Try Asking More Often — Maybe Win a Book, Too

Lauren Havens
Raising a Smart Kid
3 min readJul 31, 2016

I often have the mindset that if something isn’t explicitly stated as mine or okay, I assume it’s off limits. You have to pay to eat a dessert rather than it sitting on a tray for you to just take. You don’t open strange, unmarked doors unless invited to do so.

Sometimes it’s expected that you’d need to ask for help, though. If your car breaks down on the side of the road, it’s not abnormal to try to flag down someone to help. If you’re in the hospital, it’s fine to page a nurse to bring you medicines if you’re in pain.

But, those situations arise out of need. You have no options except to accept help or you’re asking help of someone whose job it is to help you in that moment.

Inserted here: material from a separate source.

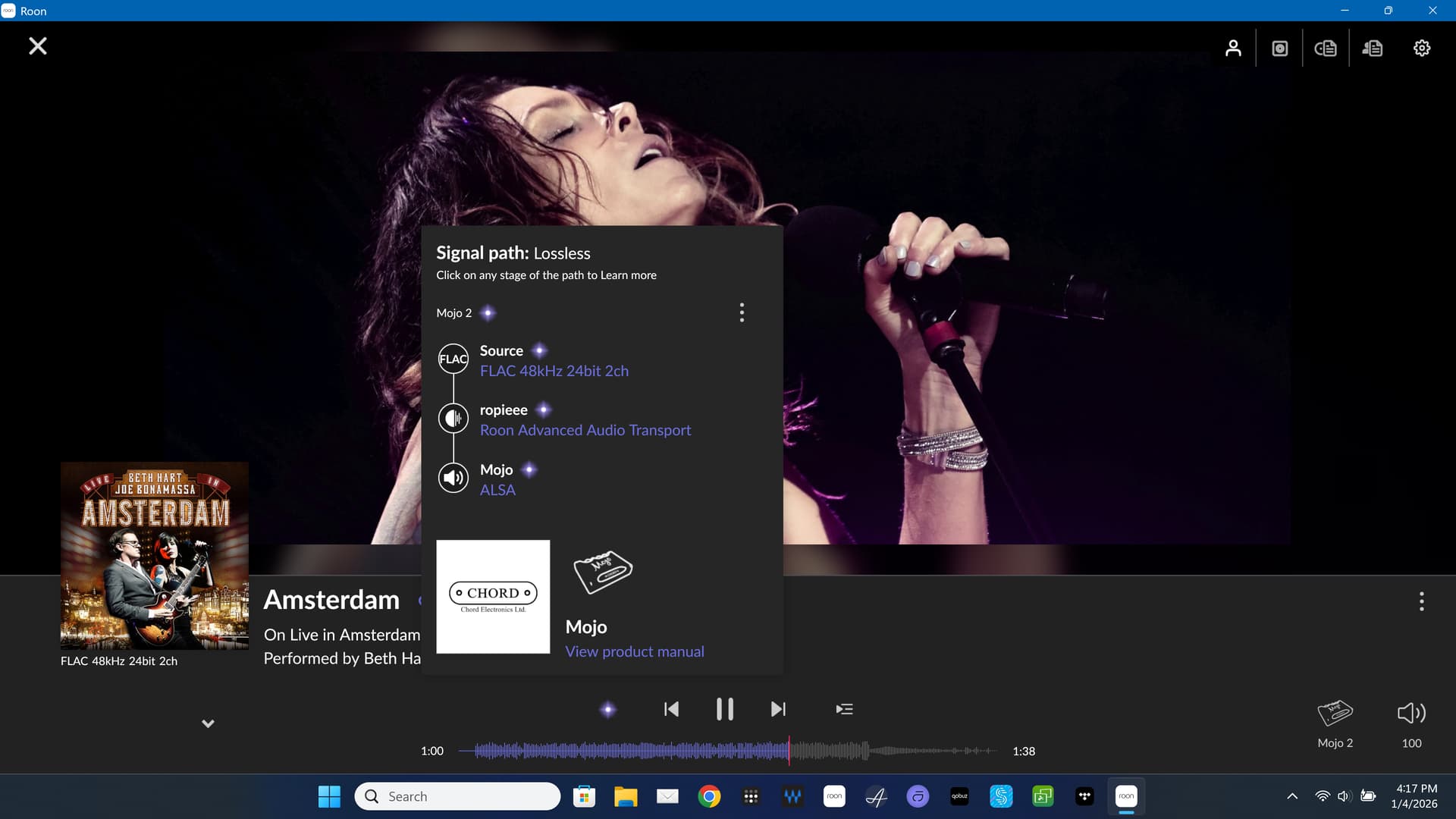Viewport: 1456px width, 819px height.
Task: Click the View product manual link
Action: (634, 651)
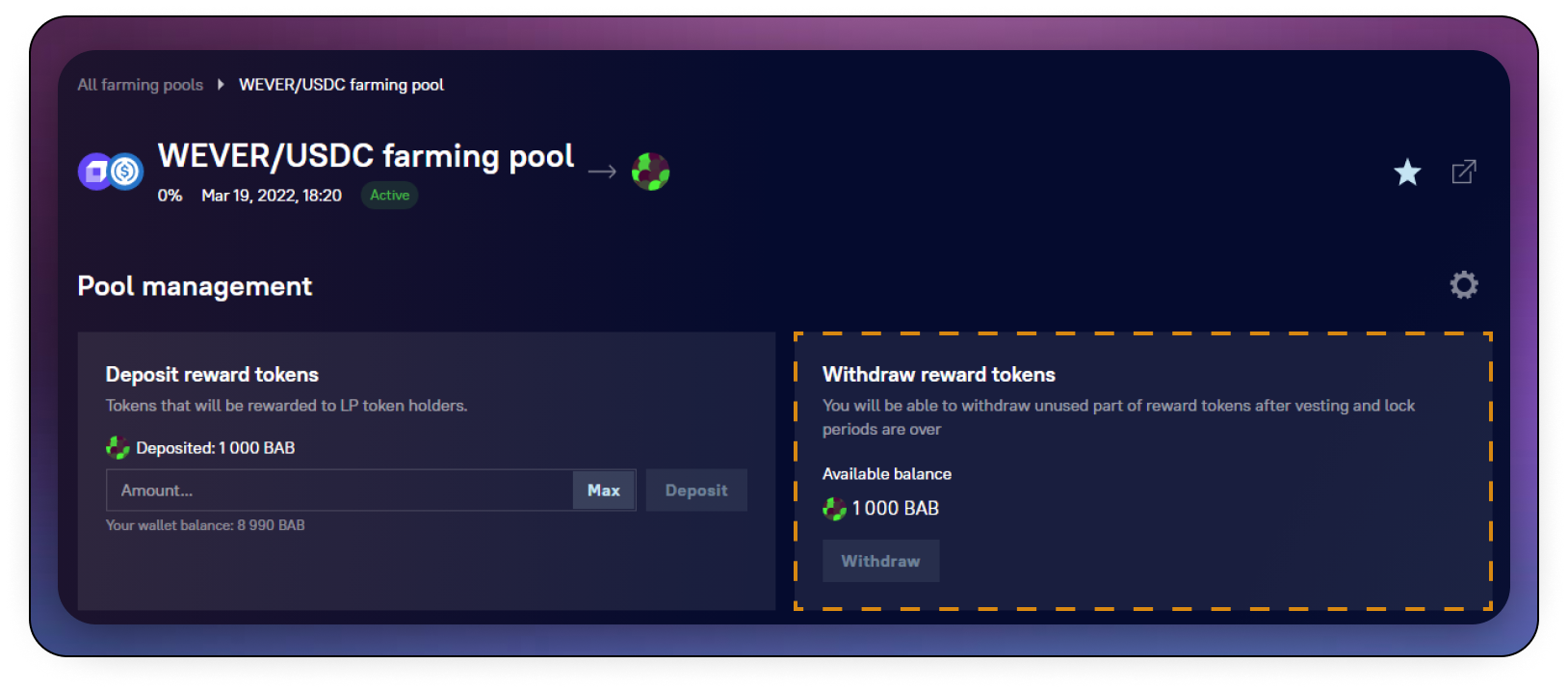Go back to All farming pools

Asking for something that isn’t yours and for which you have no dire need isn’t something that I thought very much about as a thing, especially a useful thing I should consider more. Until recently. A significant pleasant encounter got me to considering other experiences.

After writing a review of Max & Charlie by Zack Lieberman, I reached out to the author….

….and he responded.

He responded nicely. This man got an email from me, a stranger he’d never met, and he didn’t laugh and say f* you to my inquiry about whether I might be able to get a copy of his book.

He mailed it to me as soon as he got my address.

Maybe the world doesn’t totally suck, right?

A few years ago I emailed author Olivier Dunrea, and he also responded. I had just asked a few questions. It was a milestone in my mind because growing up, “we” weren’t people who did big things like become authors, go on TV, become politicians, etc. I could engage with authors. I could engage deeply with the world around me. It made things real, and that had a freeing influence on my mind and how I saw the world.

I asked one of the highest women at my company for advice via email, and she took me out to breakfast to talk with me for more than an hour. She’s given me advice several times since then and been a very positive influence in my professional life, and I greatly appreciate her kindness and efforts.

Ask more often. Don’t ask greedily for things just because you may get things. Ask for something that enriches your life and may even enrich the lives of those around you. It works best when you can offer something in return. I asked Zack for a book, which he gave, and I am trying to increase awareness of his book as a result. Hopefully we are doing favors for one another than enrich both our lives. If done well and balanced, we give and take as we each are able. In doing so, we are all richer and sharing in the richness of experience.

I hope to keep myself more open to asking as well as giving as a daily practice. We have so much to gain by engaging positively with one another.

[caption id=”attachment_75622" align=”alignright” width=”300"]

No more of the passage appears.